Is there any way to make typescript correctly infer all return types?
CodePudding user response:
This looks like you're falling afoul of Typescript's structural type system. Your NegativeError class is structurally equivalent to the Error class, so as far as Typescript is concerned, these two types are subtypes of each other:
// type Test = true
type Test = Error extends NegativeError ? true : false
So since Error is a subtype of NegativeError, the union NegativeError | Error can be simplified to just NegativeError, or alternatively, since NegativeError is also a subtype of Error, the union Error | NegativeError can be simplified to just Error; either way.
This wouldn't happen in a language with a nominal type system (e.g.
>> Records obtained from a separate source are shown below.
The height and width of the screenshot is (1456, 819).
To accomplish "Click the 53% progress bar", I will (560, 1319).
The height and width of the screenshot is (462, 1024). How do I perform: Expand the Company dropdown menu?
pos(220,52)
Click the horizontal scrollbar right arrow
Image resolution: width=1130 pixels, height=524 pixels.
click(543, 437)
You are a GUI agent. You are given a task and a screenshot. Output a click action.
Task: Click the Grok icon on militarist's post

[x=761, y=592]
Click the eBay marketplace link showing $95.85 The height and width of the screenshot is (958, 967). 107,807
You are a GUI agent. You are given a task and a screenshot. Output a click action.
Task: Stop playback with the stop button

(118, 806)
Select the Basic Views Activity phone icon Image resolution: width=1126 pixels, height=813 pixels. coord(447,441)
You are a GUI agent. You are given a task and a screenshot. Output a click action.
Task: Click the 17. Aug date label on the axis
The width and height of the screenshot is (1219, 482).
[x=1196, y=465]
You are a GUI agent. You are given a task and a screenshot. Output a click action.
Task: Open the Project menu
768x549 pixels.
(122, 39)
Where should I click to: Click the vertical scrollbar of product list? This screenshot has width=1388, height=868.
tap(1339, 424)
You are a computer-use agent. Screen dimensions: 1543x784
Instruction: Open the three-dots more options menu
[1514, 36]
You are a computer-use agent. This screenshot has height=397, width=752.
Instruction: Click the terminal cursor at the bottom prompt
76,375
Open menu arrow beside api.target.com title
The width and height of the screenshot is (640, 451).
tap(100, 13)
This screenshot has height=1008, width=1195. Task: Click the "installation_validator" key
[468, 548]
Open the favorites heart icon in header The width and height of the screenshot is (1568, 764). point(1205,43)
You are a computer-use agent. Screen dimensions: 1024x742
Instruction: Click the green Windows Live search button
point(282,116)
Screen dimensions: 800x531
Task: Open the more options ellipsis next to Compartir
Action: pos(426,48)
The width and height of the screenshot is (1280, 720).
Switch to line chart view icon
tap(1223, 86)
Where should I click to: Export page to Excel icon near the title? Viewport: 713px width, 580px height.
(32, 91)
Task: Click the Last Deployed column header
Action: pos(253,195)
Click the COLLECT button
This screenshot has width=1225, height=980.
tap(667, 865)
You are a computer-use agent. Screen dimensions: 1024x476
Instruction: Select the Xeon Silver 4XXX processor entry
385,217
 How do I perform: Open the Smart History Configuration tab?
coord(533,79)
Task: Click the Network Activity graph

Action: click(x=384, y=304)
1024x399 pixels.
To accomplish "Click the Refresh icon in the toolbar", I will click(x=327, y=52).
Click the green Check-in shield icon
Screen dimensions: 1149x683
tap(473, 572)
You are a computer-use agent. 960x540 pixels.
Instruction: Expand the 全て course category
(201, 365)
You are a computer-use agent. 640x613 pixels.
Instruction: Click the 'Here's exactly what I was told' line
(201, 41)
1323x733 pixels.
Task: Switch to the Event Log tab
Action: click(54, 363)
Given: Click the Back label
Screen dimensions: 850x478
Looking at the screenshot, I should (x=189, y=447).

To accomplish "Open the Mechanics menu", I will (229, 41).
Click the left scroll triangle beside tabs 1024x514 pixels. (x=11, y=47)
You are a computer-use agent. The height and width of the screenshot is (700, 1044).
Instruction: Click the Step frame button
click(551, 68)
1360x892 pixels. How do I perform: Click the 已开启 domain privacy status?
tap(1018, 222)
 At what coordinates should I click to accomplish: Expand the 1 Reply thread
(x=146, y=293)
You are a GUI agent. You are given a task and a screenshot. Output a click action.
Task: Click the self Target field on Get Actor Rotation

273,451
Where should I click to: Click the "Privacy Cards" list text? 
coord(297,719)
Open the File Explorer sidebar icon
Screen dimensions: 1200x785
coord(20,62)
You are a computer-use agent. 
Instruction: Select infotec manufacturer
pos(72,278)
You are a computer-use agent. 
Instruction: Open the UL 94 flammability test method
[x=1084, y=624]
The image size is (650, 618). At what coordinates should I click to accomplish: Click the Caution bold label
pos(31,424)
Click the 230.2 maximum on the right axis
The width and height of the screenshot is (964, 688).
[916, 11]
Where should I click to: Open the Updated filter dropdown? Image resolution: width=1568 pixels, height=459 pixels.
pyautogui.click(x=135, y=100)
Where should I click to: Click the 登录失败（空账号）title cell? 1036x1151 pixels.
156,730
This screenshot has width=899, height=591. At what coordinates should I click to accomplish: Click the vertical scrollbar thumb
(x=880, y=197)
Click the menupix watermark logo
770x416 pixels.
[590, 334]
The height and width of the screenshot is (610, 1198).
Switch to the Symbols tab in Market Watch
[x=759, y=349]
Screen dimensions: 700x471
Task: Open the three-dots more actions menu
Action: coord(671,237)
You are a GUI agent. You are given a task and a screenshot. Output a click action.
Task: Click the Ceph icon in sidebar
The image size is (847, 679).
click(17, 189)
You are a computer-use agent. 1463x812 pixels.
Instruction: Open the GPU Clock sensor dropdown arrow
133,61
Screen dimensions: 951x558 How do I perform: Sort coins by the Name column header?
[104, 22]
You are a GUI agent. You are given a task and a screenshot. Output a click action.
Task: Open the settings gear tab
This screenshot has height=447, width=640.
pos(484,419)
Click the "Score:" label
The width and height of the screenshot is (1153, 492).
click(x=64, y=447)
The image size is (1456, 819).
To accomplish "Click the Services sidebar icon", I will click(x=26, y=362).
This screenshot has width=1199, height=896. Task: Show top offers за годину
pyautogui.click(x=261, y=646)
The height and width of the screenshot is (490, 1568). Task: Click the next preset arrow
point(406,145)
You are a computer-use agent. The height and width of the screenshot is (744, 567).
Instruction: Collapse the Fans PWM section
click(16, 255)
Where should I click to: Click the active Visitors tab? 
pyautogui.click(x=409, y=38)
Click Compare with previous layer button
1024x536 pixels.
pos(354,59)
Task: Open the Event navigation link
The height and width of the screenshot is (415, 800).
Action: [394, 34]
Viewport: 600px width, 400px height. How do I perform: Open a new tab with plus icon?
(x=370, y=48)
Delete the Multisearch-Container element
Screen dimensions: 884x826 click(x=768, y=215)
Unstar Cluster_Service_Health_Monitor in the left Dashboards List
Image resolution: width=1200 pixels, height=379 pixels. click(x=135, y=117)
Java), but in Typescript the fact that NegativeError is declared as a subclass and has a different name, does not mean it is a different type. If you want to distinguish it then you can change its structure, e.g. by refining the type of the name property:
class NegativeError extends Error {
name: 'NegativeError' = 'NegativeError'
}
Now Error is no longer a subtype of NegativeError, but NegativeError is still a subtype of Error, so the union NegativeError | Error | number will be simplified to Error | number. Which should be fine, because NegativeError is still assignable to that union type.
CodePudding user response:
It's not a direct solution to the core inference issue but yet another workaround is to wrap your "normal" error into another subtype :
class NegativeError extends Error {
name = 'NegativeError'
}
class BError extends Error {
name = 'BError'
}
function doThing(a: number) {
return a < 0 ? new NegativeError() : a === 0 ? new BError() : a
}
const done = doThing(1) // infers doThing(a: number): number | NegativeError | BError
CodePudding user response:
Since typescript looks for extend to determine the super, I determined I couldn't use that.
I tried to extend an Error without using the extend keyword. I achieved that by setting the NegativeError prototype equal to the Error prototype:
class NegativeError {
message: string
name: 'NegativeError' = 'NegativeError'
constructor(message: string) {
this.message = message
}
}
Object.setPrototypeOf(NegativeError.prototype, Error.prototype)
Thanks to @kaya3 for pointing me in the right direction!